Task brief.
Every line of the records below from the line with "Task: Check geschätzt" up to and including the line with "Open the Copy module icon" must be reproduced exactly, and no line outside that range.

Stored records:
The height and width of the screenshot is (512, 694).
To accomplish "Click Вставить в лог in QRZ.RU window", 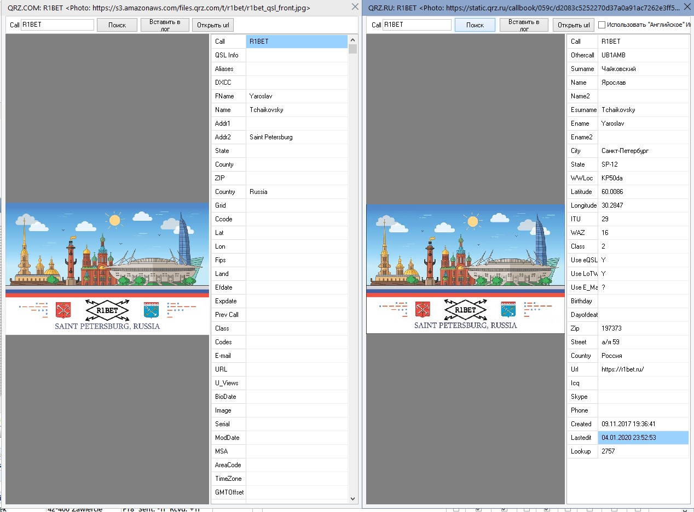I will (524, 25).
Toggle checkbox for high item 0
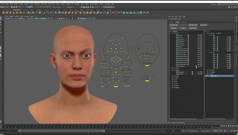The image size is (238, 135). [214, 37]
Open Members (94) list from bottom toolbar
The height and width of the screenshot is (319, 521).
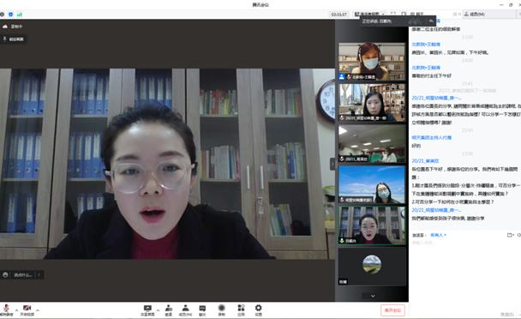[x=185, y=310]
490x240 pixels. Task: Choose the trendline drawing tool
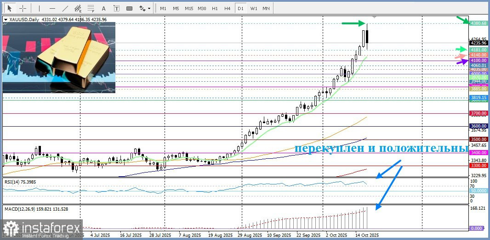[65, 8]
--
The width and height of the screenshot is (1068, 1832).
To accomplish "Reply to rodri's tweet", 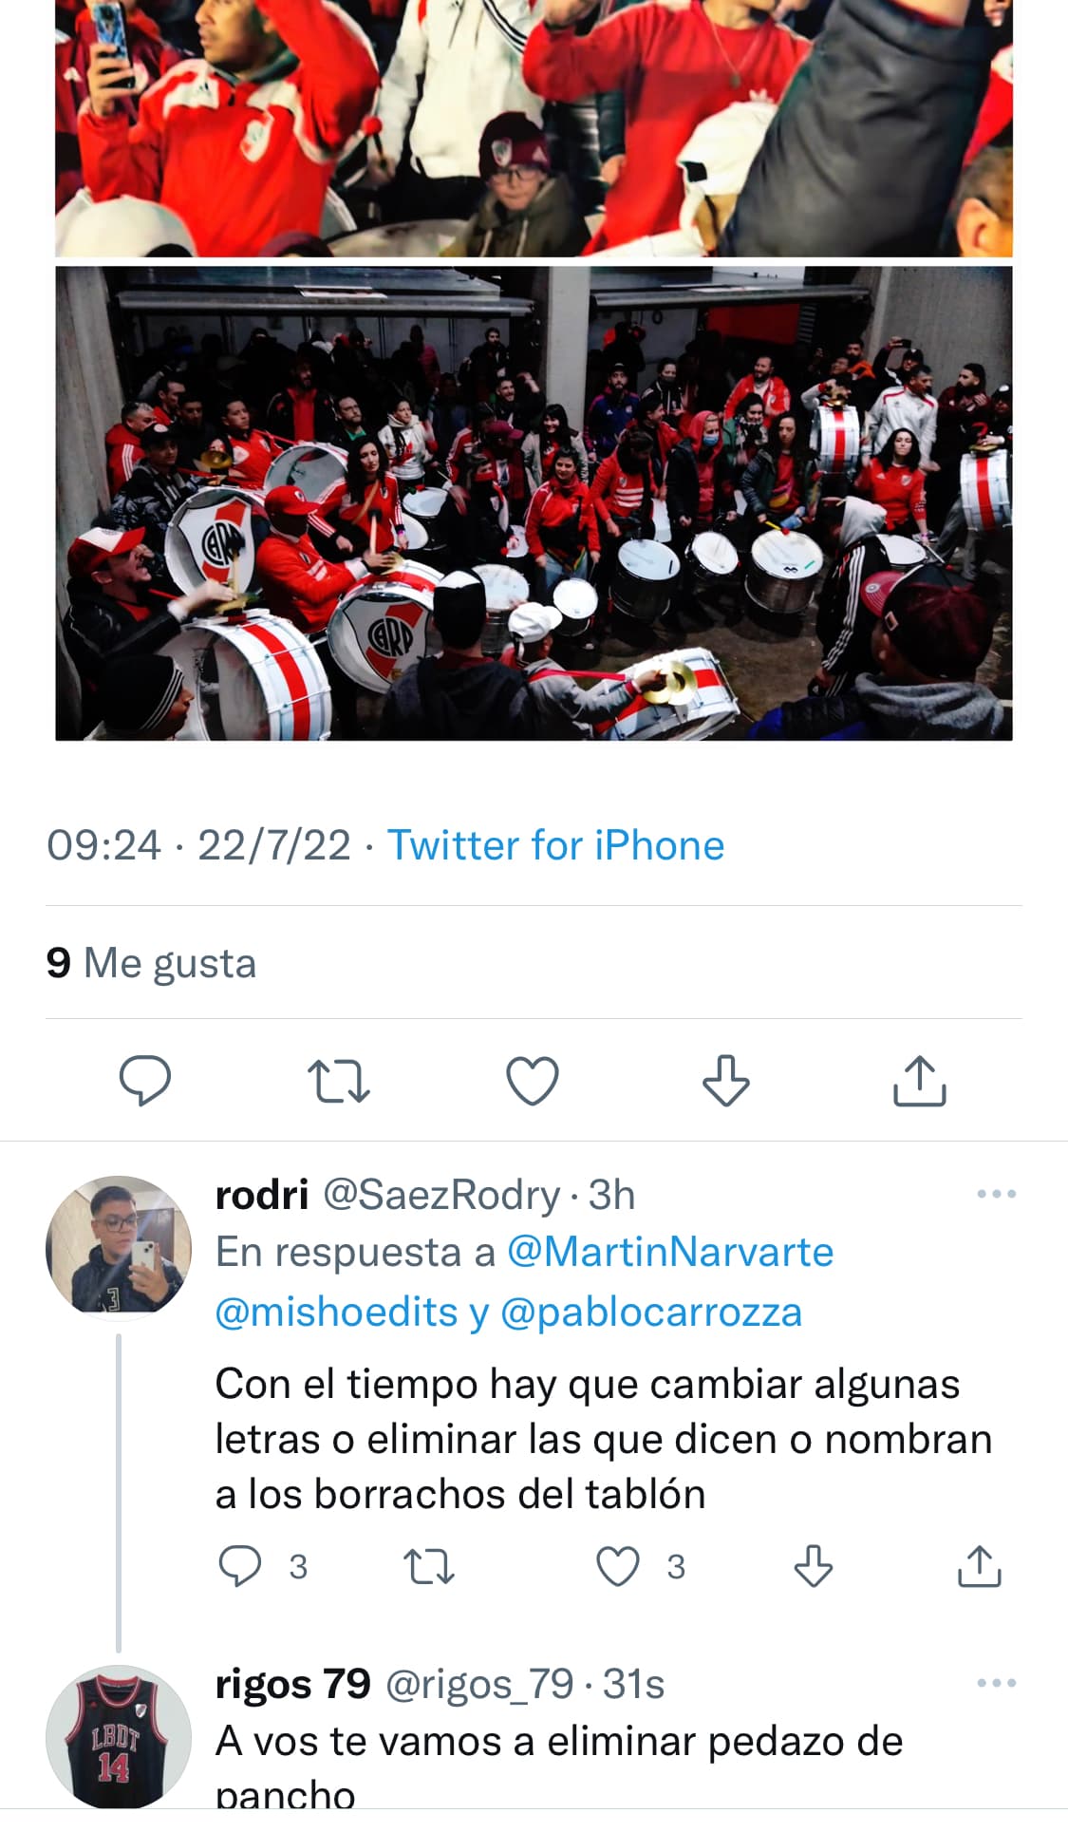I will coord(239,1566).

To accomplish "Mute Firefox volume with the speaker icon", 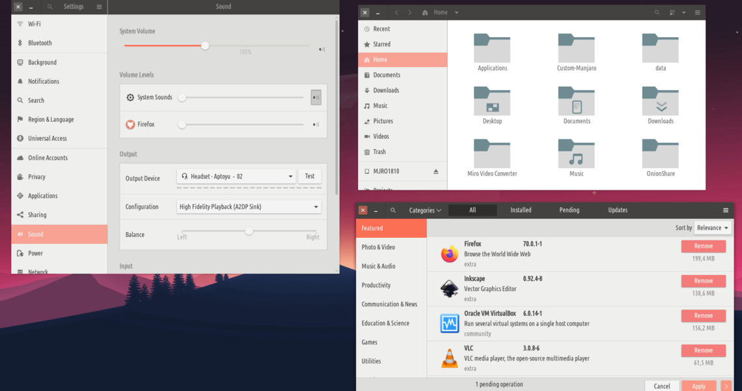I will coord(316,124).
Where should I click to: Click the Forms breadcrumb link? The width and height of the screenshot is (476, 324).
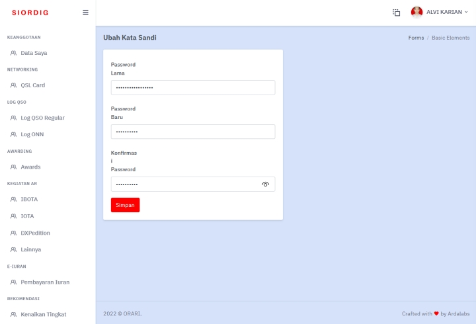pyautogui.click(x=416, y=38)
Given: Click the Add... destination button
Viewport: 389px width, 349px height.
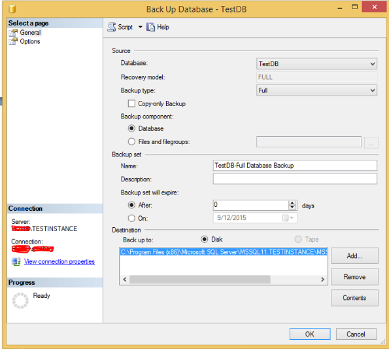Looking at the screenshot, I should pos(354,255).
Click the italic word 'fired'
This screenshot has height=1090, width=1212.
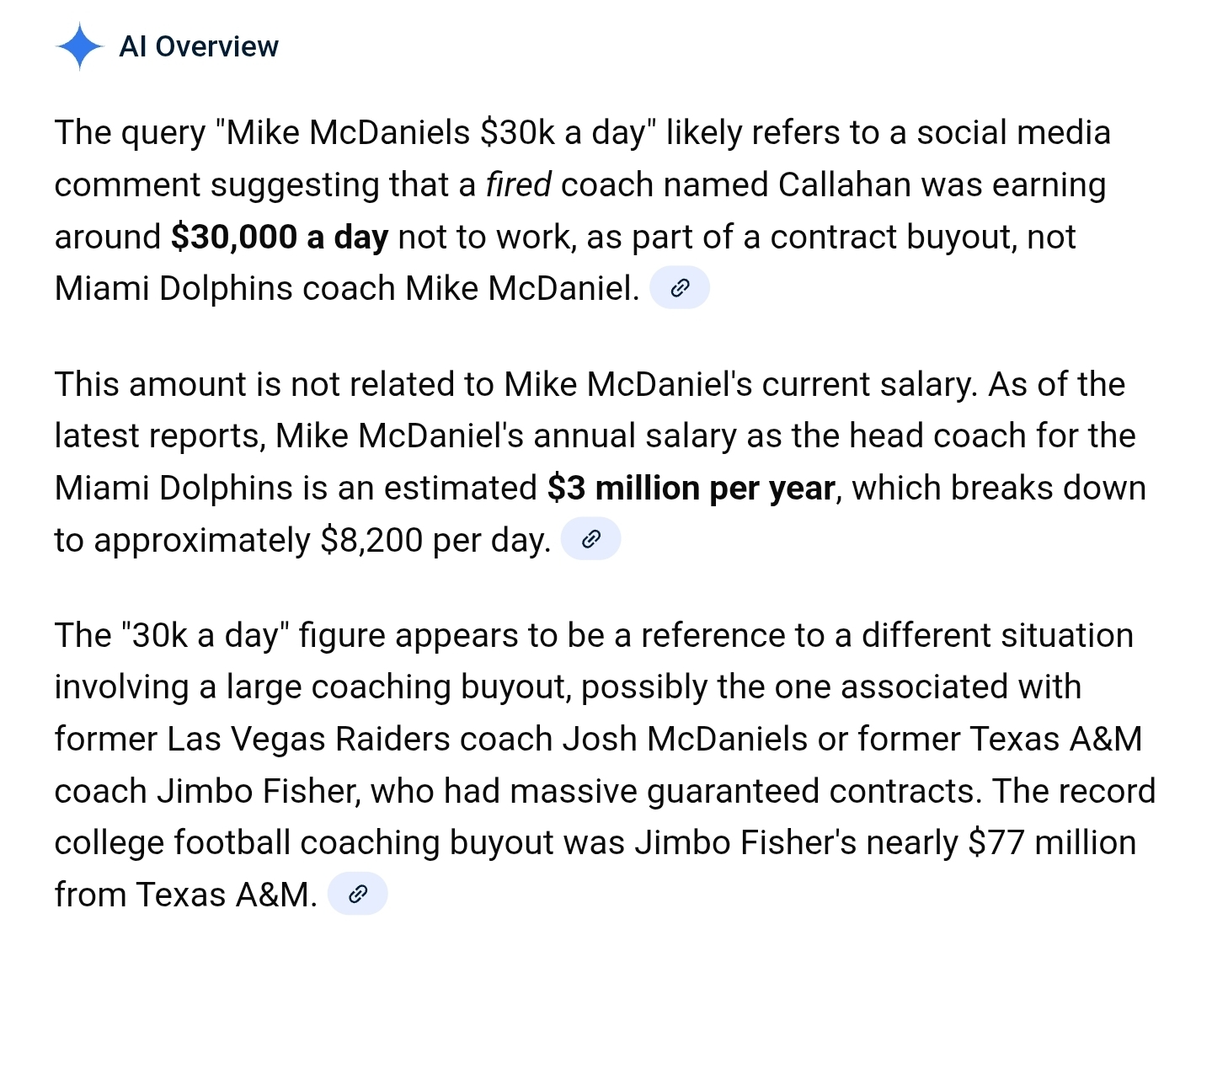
---
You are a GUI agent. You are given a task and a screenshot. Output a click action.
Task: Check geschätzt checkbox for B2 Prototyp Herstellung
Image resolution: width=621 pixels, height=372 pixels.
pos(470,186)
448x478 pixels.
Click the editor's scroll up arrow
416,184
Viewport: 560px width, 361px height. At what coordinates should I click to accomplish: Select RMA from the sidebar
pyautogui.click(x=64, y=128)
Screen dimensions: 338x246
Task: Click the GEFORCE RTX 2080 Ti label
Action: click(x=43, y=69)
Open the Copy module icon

Answer box.
Task: Check geschätzt checkbox for B2 Prototyp Herstellung
Image resolution: width=621 pixels, height=372 pixels.
pos(470,186)
448x478 pixels.
Click the editor's scroll up arrow
416,184
Viewport: 560px width, 361px height. At what coordinates should I click to accomplish: Select RMA from the sidebar
pyautogui.click(x=64, y=128)
Screen dimensions: 338x246
Task: Click the GEFORCE RTX 2080 Ti label
Action: click(x=43, y=69)
Open the Copy module icon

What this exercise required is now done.